Si potrebbe citare il bel convegno del 1991 (nel centenario della Rerum Novarum), di cui si pubblicarono anche gli ‘Atti’, con le conclusioni e le relative indicazioni di impegno pastorale, o i quattro incontri per il 40° del Concilio (nel 2006) tenuti in una cattedrale San Pietro aperta e accogliente. Se qualcosa di buono c’è stato anche nel passato, perché ignorarlo? La storia della diocesi non comincia con noi, e la stessa liturgia invita a ‘fare memoria’, mentre occorre fare qualche passo avanti nel leggere i segni dei tempi per non limitarsi a crogiolarsi narcisisticamente con la cerchia dei soliti 4 o 5 bigotti contenti di credersi già…in paradiso!


Commenti  

# CARLO DALESSANDRO 2021-11-14 10:54
Grazie Valentino per questo tuo contributo che, oltre a costituire una preziosa informazione, speriamo solleciti anche in diocesi l'inizio di un vero percorso sinodale. Ma non tutto è silenzio: qualche cosa si sta muovendo e credo che prossimamente se ne avrà notizia. Scrivo questa nota anche a nome di Maria Teresa Minardi.

DATI DI PARTENZA:
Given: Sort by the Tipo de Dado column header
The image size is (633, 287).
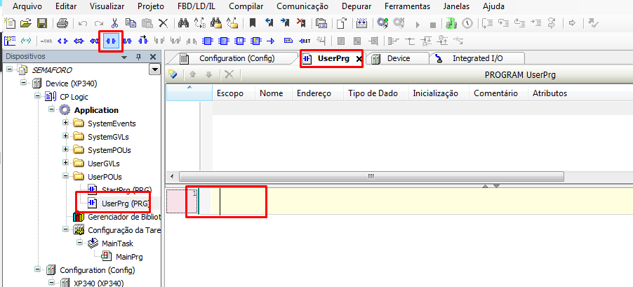Looking at the screenshot, I should pyautogui.click(x=372, y=93).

ESERCIZI SCRITTI:
1. Per favore, ricopia parola per parola il brano del testo fornito che va da "Si potrebbe citare" fino a "credersi già…in paradiso!" incluso.
2. Stabilisci se ognuna delle seguenti affermazioni concorda con il testo fornito. Rispondi sì o no e cita testualmente le parole che lo dimostrano. (a) Il convegno del 1991 si tenne nel centenario della Rerum Novarum. (b) I quattro incontri per il 40° del Concilio si svolsero nel 1991. (c) Carlo Dalessandro scrive la sua nota soltanto a nome proprio.

SOLUZIONI DELL'ESERCIZIO:
1.
Si potrebbe citare il bel convegno del 1991 (nel centenario della Rerum Novarum), di cui si pubblicarono anche gli ‘Atti’, con le conclusioni e le relative indicazioni di impegno pastorale, o i quattro incontri per il 40° del Concilio (nel 2006) tenuti in una cattedrale San Pietro aperta e accogliente. Se qualcosa di buono c’è stato anche nel passato, perché ignorarlo? La storia della diocesi non comincia con noi, e la stessa liturgia invita a ‘fare memoria’, mentre occorre fare qualche passo avanti nel leggere i segni dei tempi per non limitarsi a crogiolarsi narcisisticamente con la cerchia dei soliti 4 o 5 bigotti contenti di credersi già…in paradiso!

2.
(a) Sì: "il bel convegno del 1991 (nel centenario della Rerum Novarum)".
(b) No: "i quattro incontri per il 40° del Concilio (nel 2006)".
(c) No: "Scrivo questa nota anche a nome di Maria Teresa Minardi."